PROBLEM REQUIREMENTS: Among the lines of the listing below, retype exactly those from the one containing "2GG Heavy Duty Parts (103, 1632)" through the one containing "Wix.com (743, 1828)", both included. Do not include pictures.

PROVIDED RECORDS:
--------------------
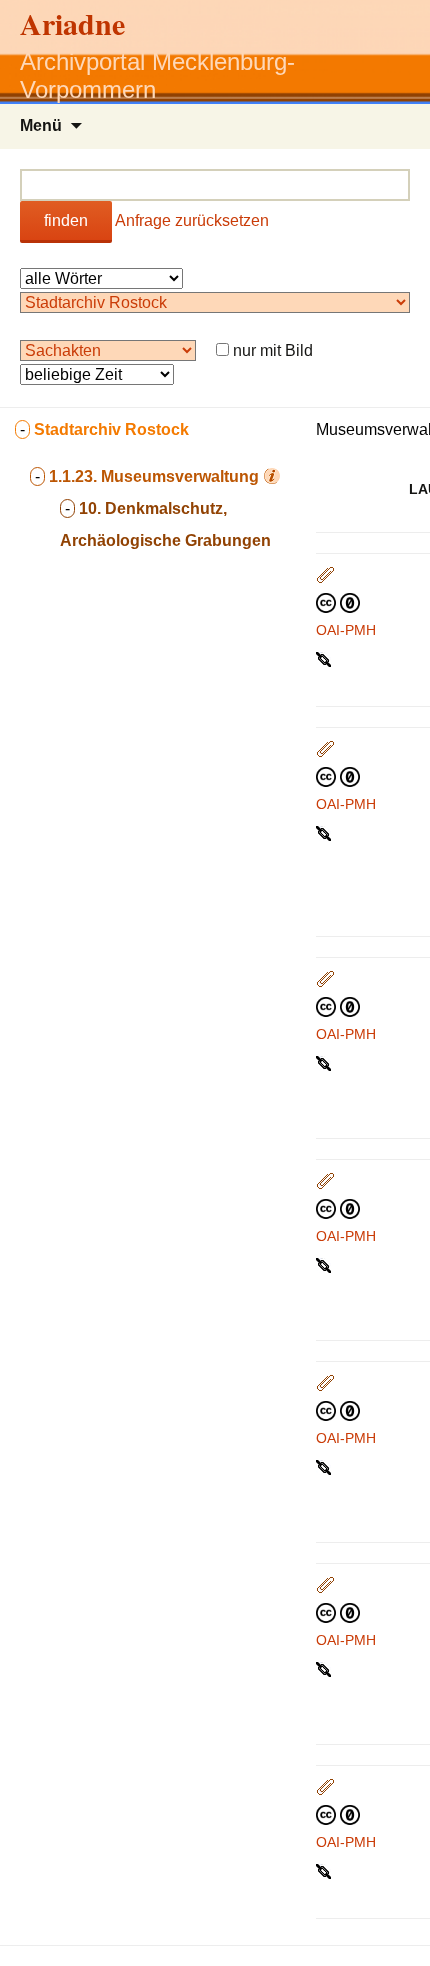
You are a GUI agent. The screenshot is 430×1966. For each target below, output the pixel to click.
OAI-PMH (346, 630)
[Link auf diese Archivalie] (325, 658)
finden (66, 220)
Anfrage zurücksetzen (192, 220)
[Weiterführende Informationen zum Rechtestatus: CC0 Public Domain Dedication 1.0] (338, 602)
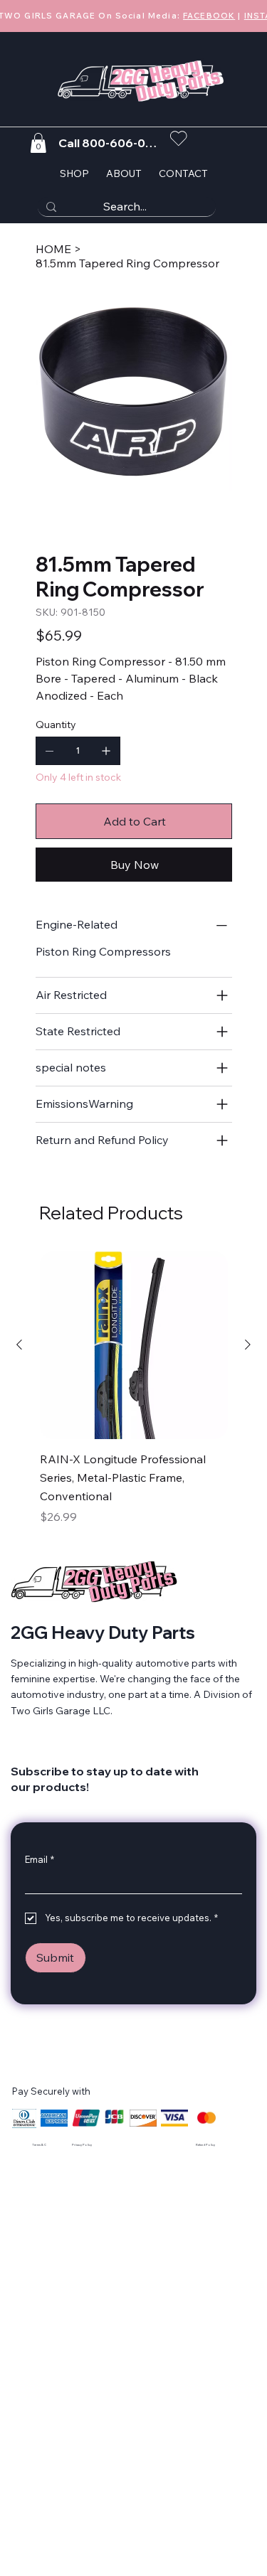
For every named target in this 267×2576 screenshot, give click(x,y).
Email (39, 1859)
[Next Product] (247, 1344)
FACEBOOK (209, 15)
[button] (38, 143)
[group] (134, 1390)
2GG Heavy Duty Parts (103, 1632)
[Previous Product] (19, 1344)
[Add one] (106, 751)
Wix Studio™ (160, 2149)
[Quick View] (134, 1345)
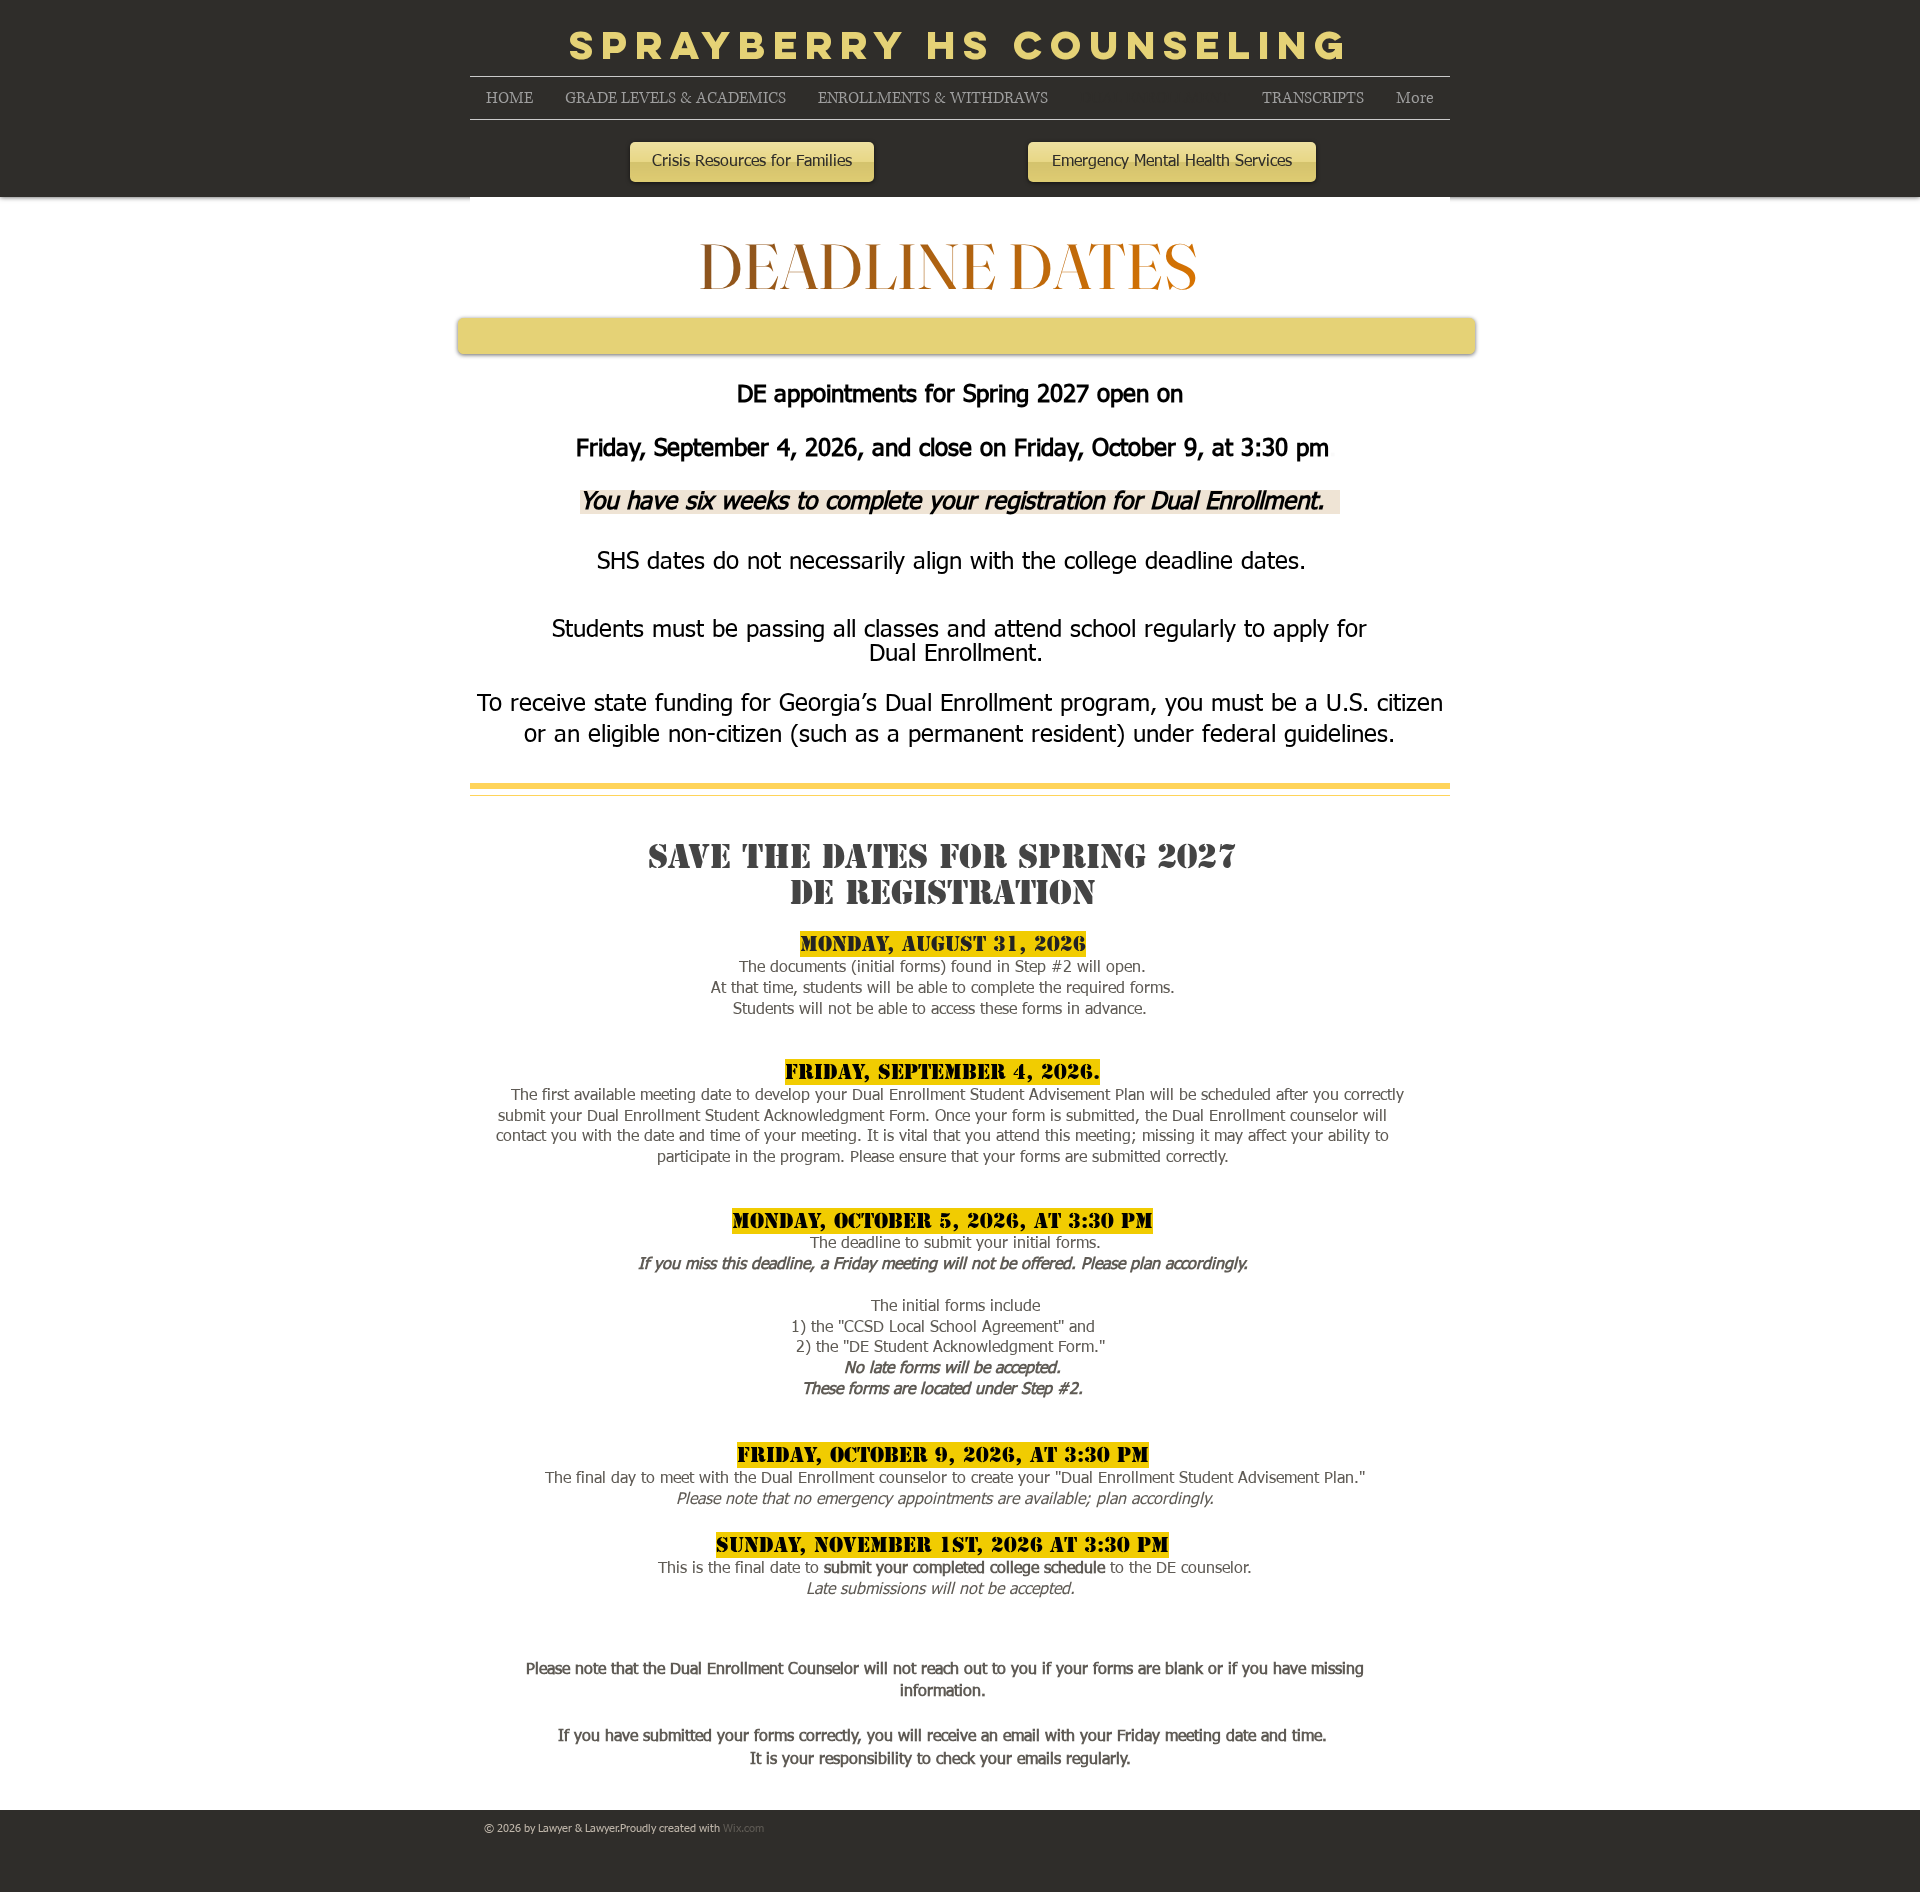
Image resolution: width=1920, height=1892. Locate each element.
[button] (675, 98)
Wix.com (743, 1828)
--------------------
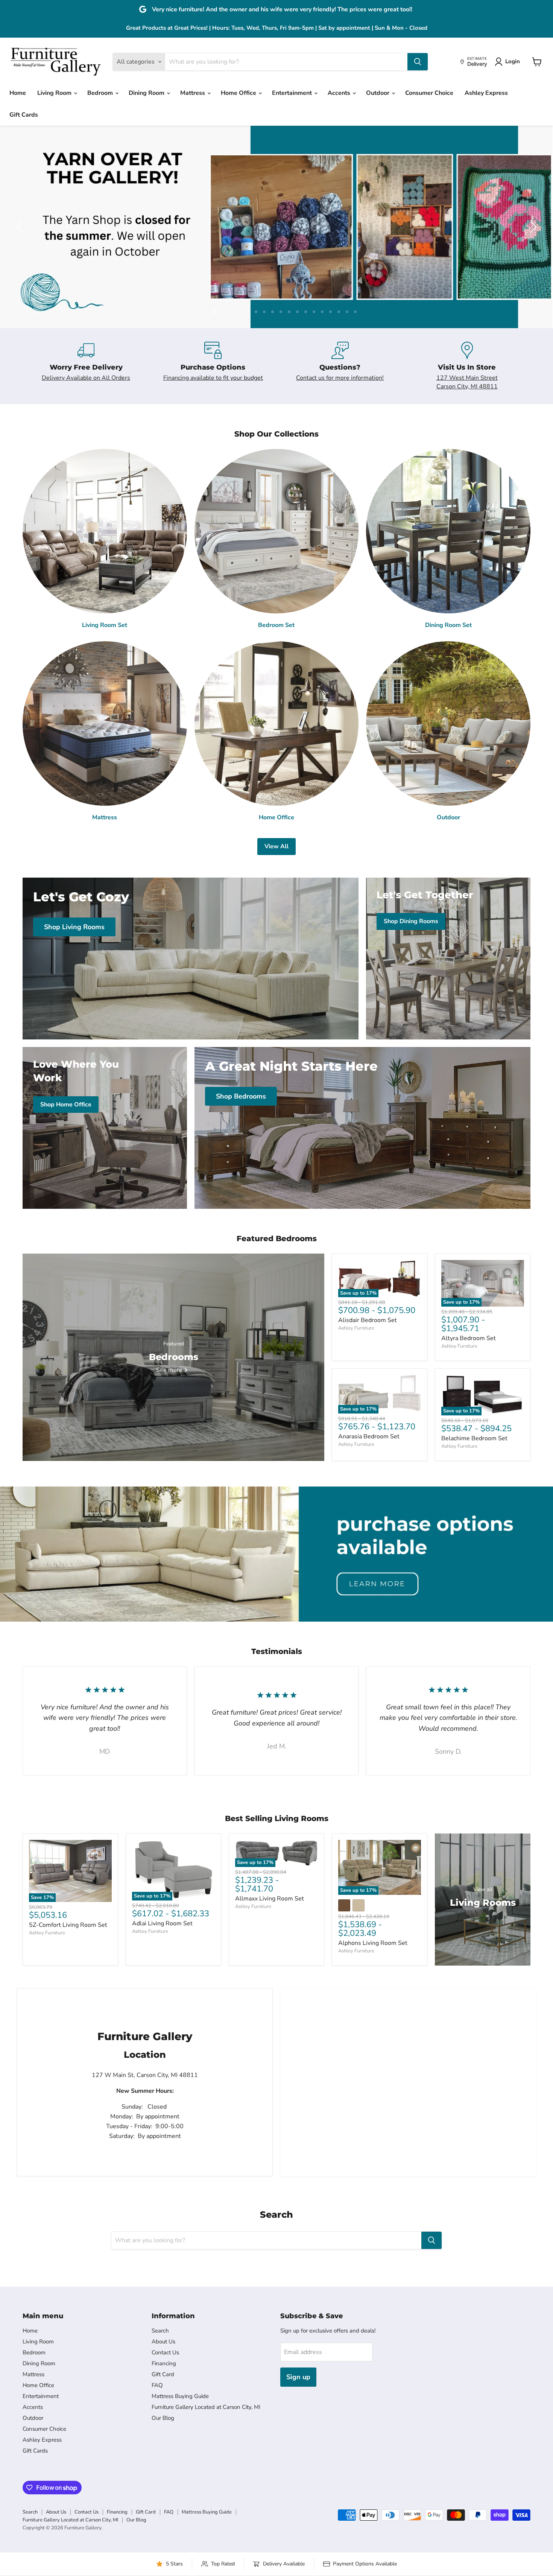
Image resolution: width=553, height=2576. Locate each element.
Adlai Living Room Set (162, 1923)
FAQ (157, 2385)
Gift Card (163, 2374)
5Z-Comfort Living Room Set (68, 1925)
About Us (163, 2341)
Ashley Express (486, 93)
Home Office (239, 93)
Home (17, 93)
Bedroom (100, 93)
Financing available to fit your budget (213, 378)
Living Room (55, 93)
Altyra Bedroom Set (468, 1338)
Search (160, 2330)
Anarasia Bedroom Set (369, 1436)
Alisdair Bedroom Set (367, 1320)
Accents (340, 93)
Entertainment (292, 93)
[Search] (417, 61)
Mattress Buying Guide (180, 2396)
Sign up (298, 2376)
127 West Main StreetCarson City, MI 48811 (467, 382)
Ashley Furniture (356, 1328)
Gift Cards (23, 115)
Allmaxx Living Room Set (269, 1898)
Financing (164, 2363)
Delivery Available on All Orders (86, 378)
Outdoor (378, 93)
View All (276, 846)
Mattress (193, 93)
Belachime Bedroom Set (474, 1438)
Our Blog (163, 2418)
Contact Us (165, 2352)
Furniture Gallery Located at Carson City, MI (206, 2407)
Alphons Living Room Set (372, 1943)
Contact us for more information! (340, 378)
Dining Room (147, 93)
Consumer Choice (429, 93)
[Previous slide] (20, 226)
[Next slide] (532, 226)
--------------------
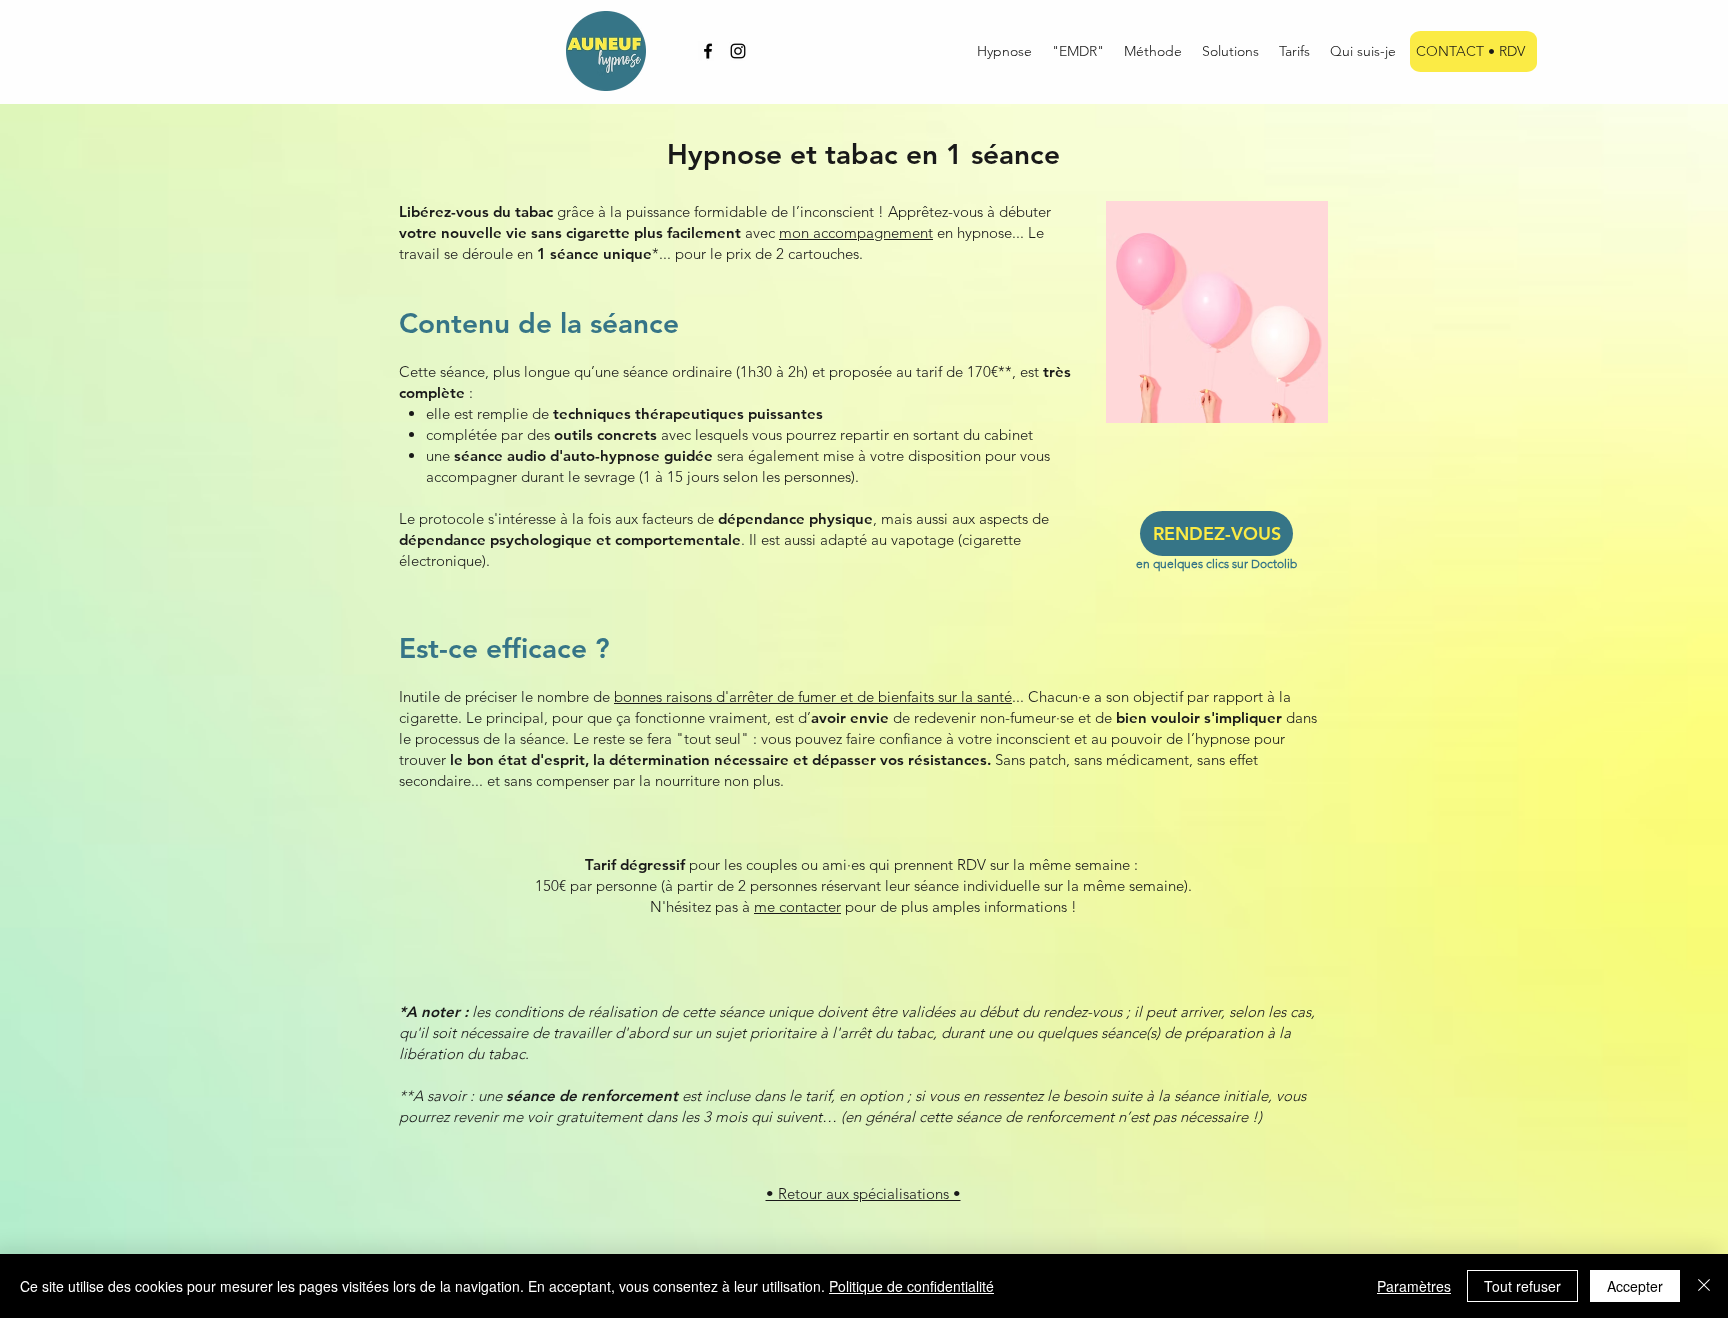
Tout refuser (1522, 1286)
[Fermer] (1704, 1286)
--------------------
YOUR RESPONSE:
2GG Heavy Duty Parts (103, 1632)
[Previous Product] (19, 1344)
[Add one] (106, 751)
Wix Studio™ (160, 2149)
[Quick View] (134, 1345)
Image resolution: width=1920, height=1892. Locate each element.
[button] (675, 98)
Wix.com (743, 1828)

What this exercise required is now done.